Collected data
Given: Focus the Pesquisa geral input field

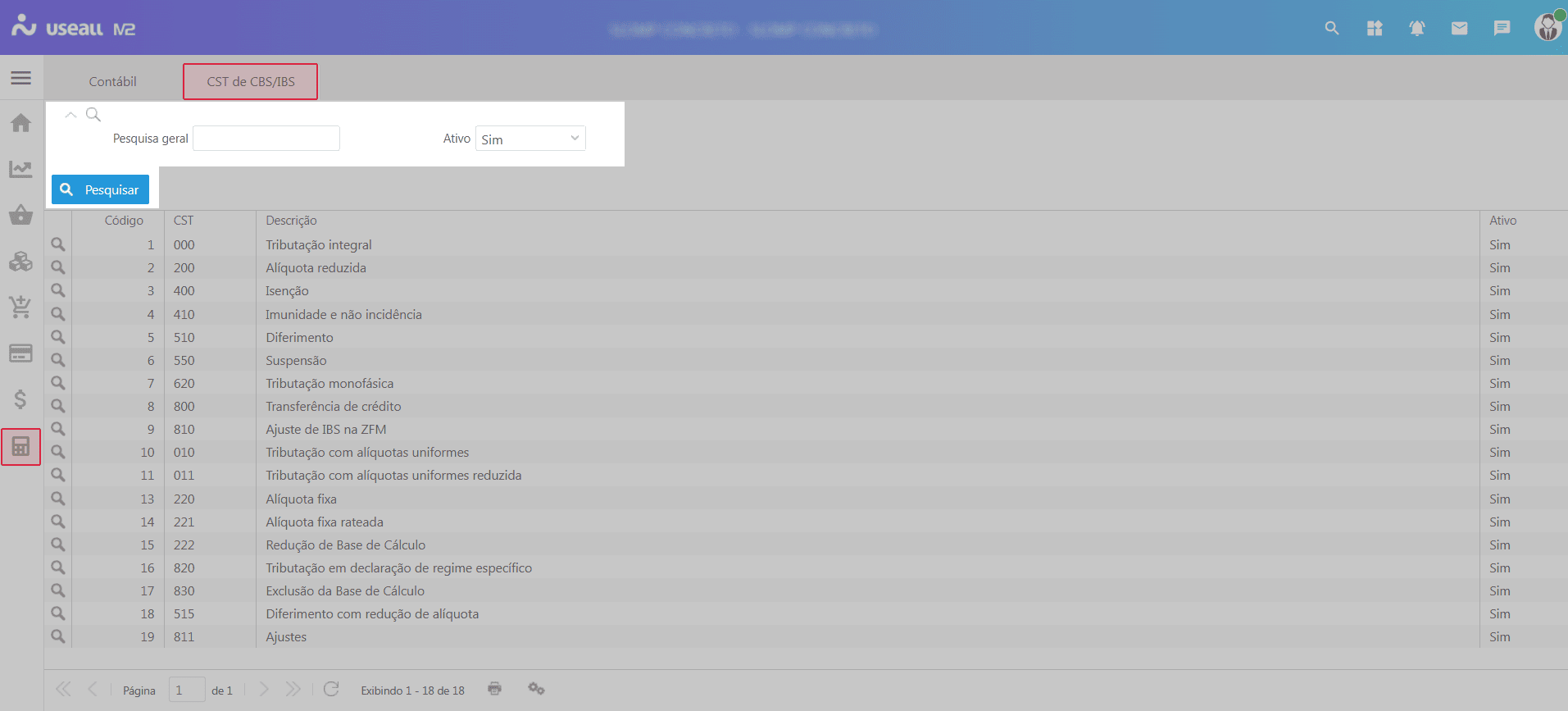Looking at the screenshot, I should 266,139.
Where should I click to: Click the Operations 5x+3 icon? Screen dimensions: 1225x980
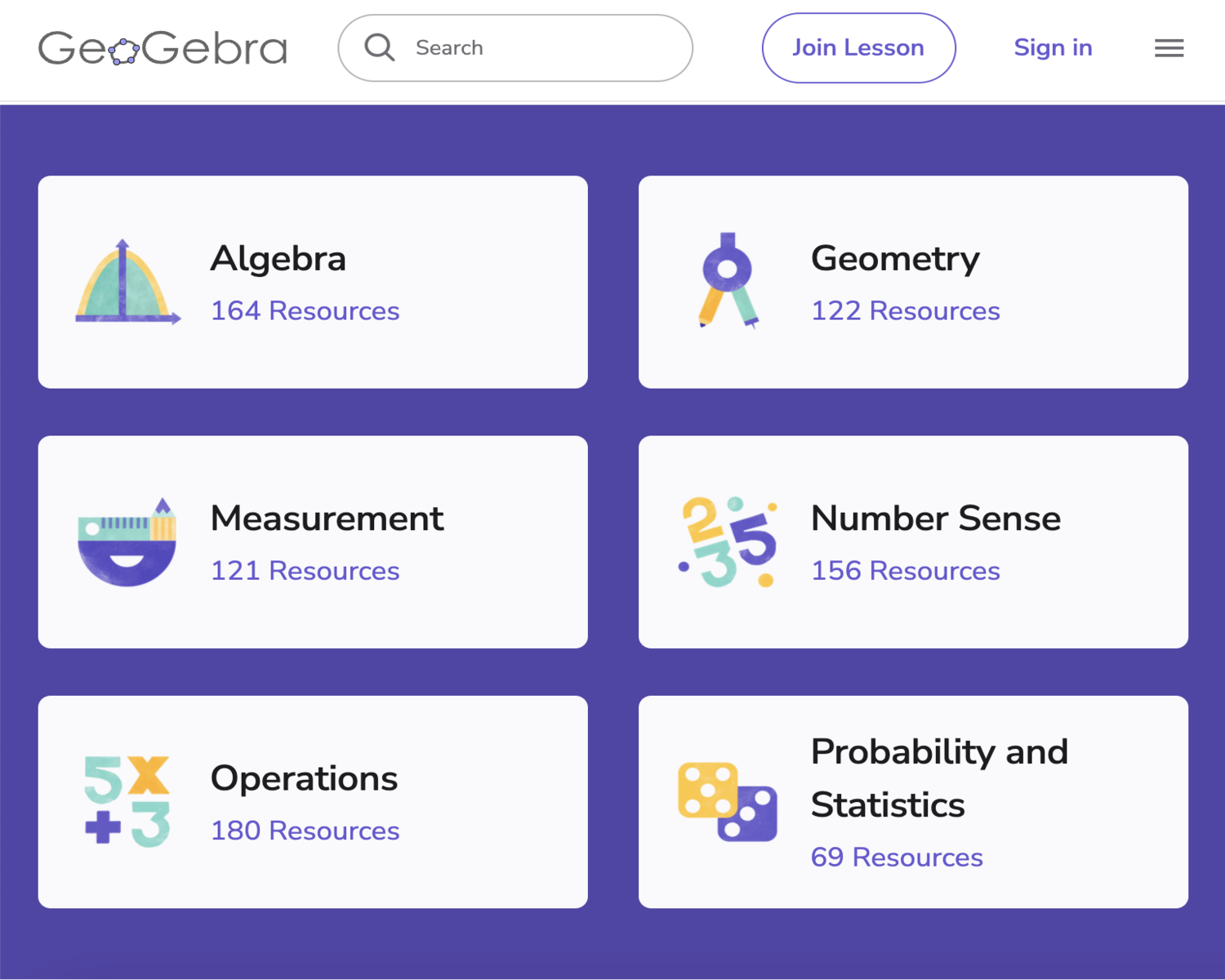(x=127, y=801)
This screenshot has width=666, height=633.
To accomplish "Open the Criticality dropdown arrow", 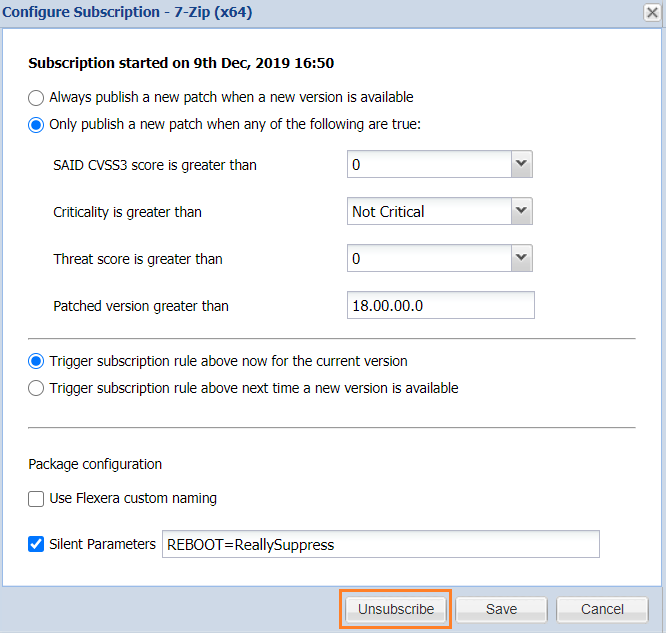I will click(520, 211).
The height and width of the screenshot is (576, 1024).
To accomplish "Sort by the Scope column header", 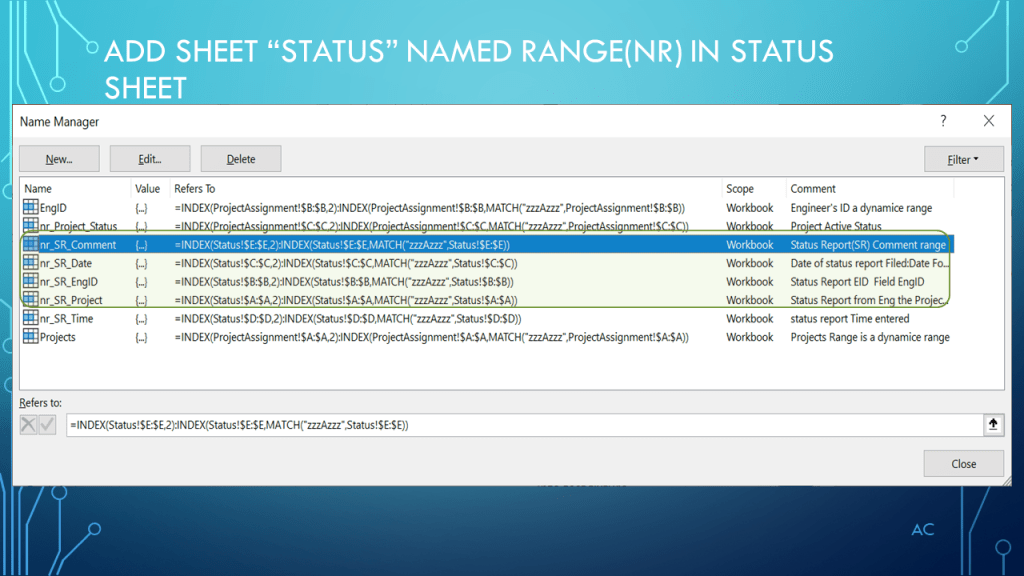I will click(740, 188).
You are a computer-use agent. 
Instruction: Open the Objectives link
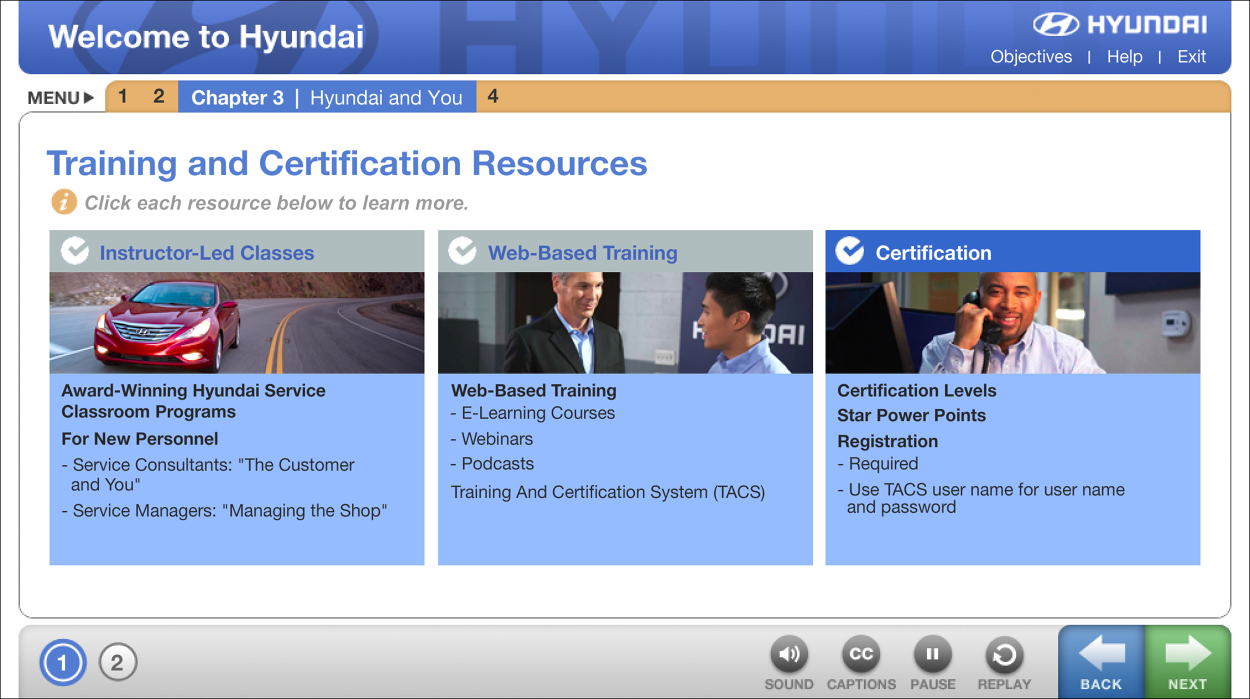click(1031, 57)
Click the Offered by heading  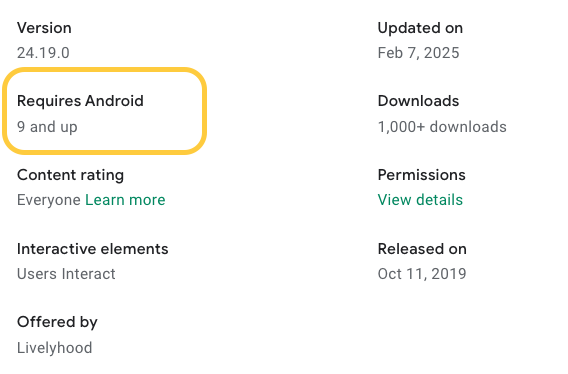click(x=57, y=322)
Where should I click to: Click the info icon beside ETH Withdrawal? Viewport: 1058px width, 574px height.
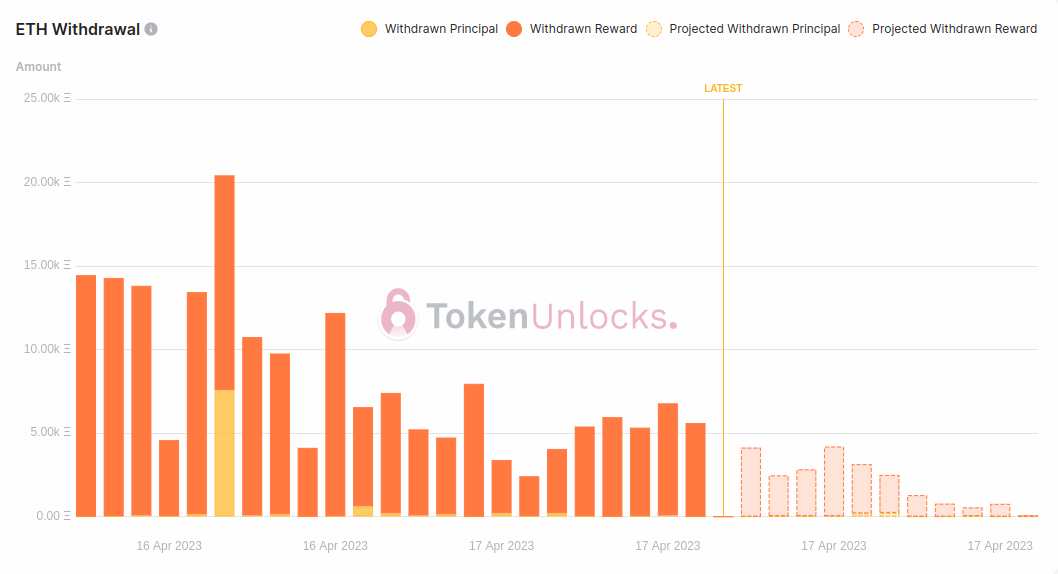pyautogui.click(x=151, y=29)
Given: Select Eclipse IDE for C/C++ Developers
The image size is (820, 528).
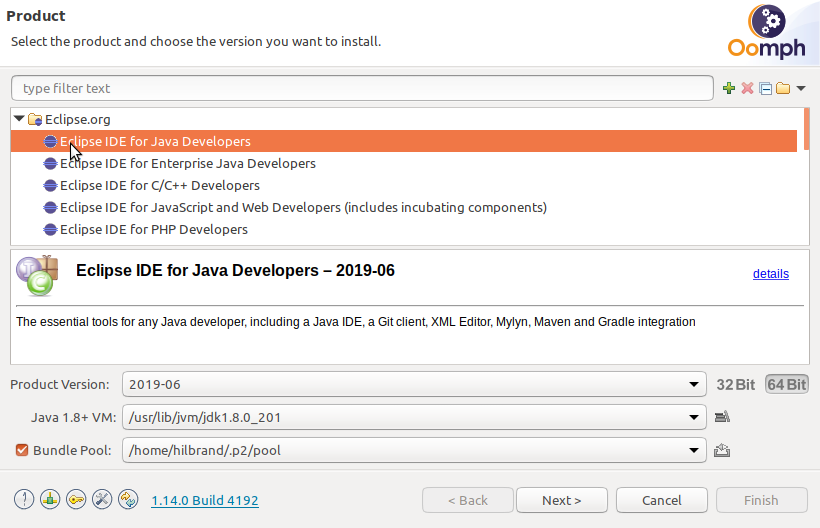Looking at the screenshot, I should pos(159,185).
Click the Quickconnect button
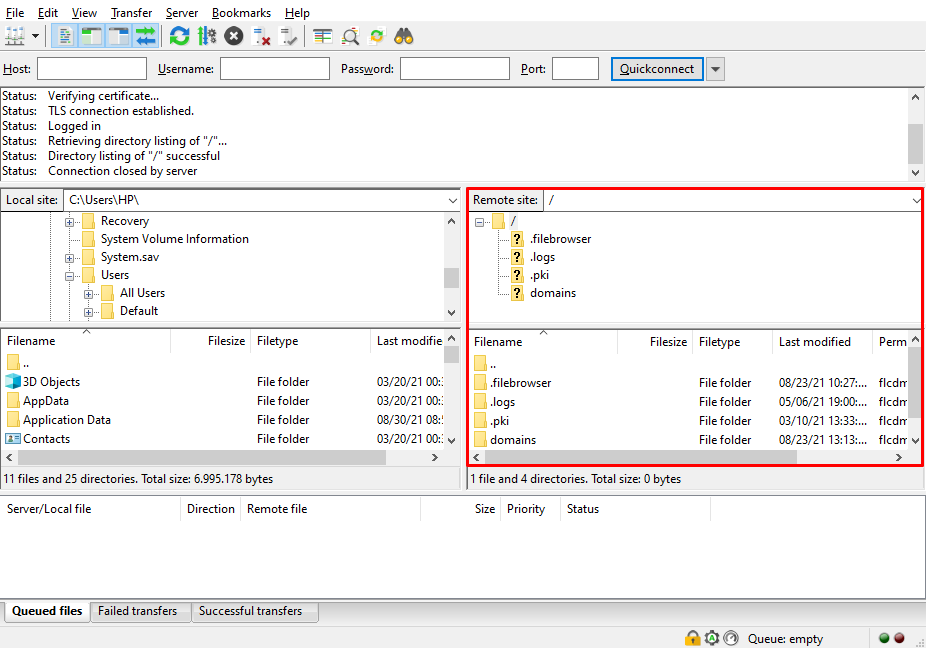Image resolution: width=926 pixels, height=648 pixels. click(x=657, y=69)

PROBLEM DETAILS:
All lines above between the line that contains "The image size is (820, 528)." and the last line of the entries, both included, must be transcribed exactly. No pictures are to appear.

OUTPUT FOR THIS EXERCISE:
The image size is (820, 528).
Looking at the screenshot, I should pos(159,185).
Click the Quickconnect button
Image resolution: width=926 pixels, height=648 pixels. click(x=657, y=69)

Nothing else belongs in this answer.